Das Wichtigste in Kürze
- Höhere Anforderungen an dezentrale Erzeugungsanlagen sorgen für Integration künftiger Erzeugungsleistung mit neuen netzstützenden Eigenschaften
- Anwendungsregel setzt europäischen Network Code „Requirements for Generators“ für die Niederspannung um
- Zusammen mit der TAR Niederspannung (VDE-AR-N 4100) entsteht ein neues Basisregelwerk für diese Spannungsebene
Die Anwendungsregel stellt höhere Anforderungen an dezentrale Erzeugungsanlagen. Damit entsteht der Rahmen um weitere Erzeugungsleistung in die Niederspannungsnetze integrieren zu können. Ein weiterer Treiber für die Überarbeitung ist die Umsetzung des europäischen Network Codes „Requirements for Generators“ (RfG) für die Niederspannung in Deutschland. Künftig gilt: Neuanlagen, die nach der Anwendungsregel „Erzeugungsanlagen in der Niederspannung“ angeschlossen werden, erfüllen auch alle technischen Anforderungen aus diesem europäischen Network Code.
Den größten Anteil von Erzeugungsanlagen in der Niederspannung machen Photovoltaik-Anlagen aus, viele davon in privaten Haushalten. Aber auch Blockheizkraftwerke (BHKW), Wasserkraftanlagen, Kleinwindenergie und Brennstoffzellen gehören dazu. Die neue Anwendungsregel umfasst erstmals auch Anforderungen an Speicher, die sich beim Ausspeichern wie Erzeugungsanlagen verhalten müssen.
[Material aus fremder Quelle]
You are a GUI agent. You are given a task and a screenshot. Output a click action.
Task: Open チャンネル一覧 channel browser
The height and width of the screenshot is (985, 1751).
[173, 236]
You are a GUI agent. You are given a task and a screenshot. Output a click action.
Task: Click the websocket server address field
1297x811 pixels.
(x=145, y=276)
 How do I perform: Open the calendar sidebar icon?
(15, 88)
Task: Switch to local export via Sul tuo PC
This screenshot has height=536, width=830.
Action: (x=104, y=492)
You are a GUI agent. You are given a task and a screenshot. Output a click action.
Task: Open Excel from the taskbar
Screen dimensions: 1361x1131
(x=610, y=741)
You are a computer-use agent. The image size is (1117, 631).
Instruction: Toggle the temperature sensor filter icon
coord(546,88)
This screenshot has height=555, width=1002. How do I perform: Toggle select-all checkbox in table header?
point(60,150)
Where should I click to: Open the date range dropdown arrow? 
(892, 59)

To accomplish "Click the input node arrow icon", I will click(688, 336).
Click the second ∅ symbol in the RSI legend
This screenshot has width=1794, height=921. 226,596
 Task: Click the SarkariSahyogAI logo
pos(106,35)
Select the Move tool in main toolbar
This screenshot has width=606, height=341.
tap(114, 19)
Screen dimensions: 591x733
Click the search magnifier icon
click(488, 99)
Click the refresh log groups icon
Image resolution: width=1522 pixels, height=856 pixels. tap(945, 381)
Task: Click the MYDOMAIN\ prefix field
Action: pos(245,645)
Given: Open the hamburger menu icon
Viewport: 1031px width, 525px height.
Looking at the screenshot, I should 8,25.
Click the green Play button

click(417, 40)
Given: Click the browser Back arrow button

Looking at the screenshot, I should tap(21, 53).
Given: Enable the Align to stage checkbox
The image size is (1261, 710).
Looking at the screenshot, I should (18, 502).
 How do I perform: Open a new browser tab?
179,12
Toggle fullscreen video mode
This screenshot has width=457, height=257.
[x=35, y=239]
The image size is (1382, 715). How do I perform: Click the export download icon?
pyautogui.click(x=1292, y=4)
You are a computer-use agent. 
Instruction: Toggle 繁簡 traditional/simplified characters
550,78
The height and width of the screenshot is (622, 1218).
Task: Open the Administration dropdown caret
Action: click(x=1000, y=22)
Wesentliche Neuerungen sind unter anderem:
- Dynamische Netzstützung: Neue Erzeugungsanlagen müssen künftig bei kurzzeitigen Spannungseinbrüchen oder -erhöhungen am Netz bleiben und es so stützen
- Einspeisung von Blindleistung in Abhängigkeit von der Spannung (Q(U)-Regelung) kann genutzt werden: Je nach örtlichen Gegebenheiten lassen sich so mehr Erzeugungsanlagen in ein vorhandenes Netz integrieren
- Wirkleistungsabgabe bei Unterfrequenz: Wenn Leistung im System fehlt, speisen Erzeugungsanlagen und Speicher künftig verstärkt ein und stützen so das System
Künftig ist vorgesehen, dass Erzeugungsanlagen in der Niederspannung die dynamische Netzstützung erbringen können. Das bedeutet, dass Anlagen auch bei kurzzeitigen Spannungseinbrüchen oder -erhöhungen am Netz bleiben, anstatt sich wie bisher abzuschalten. Damit wird eine ungewollte Abschaltung von Erzeugungsleistung und eine Gefährdung der Netzstabilität verhindert.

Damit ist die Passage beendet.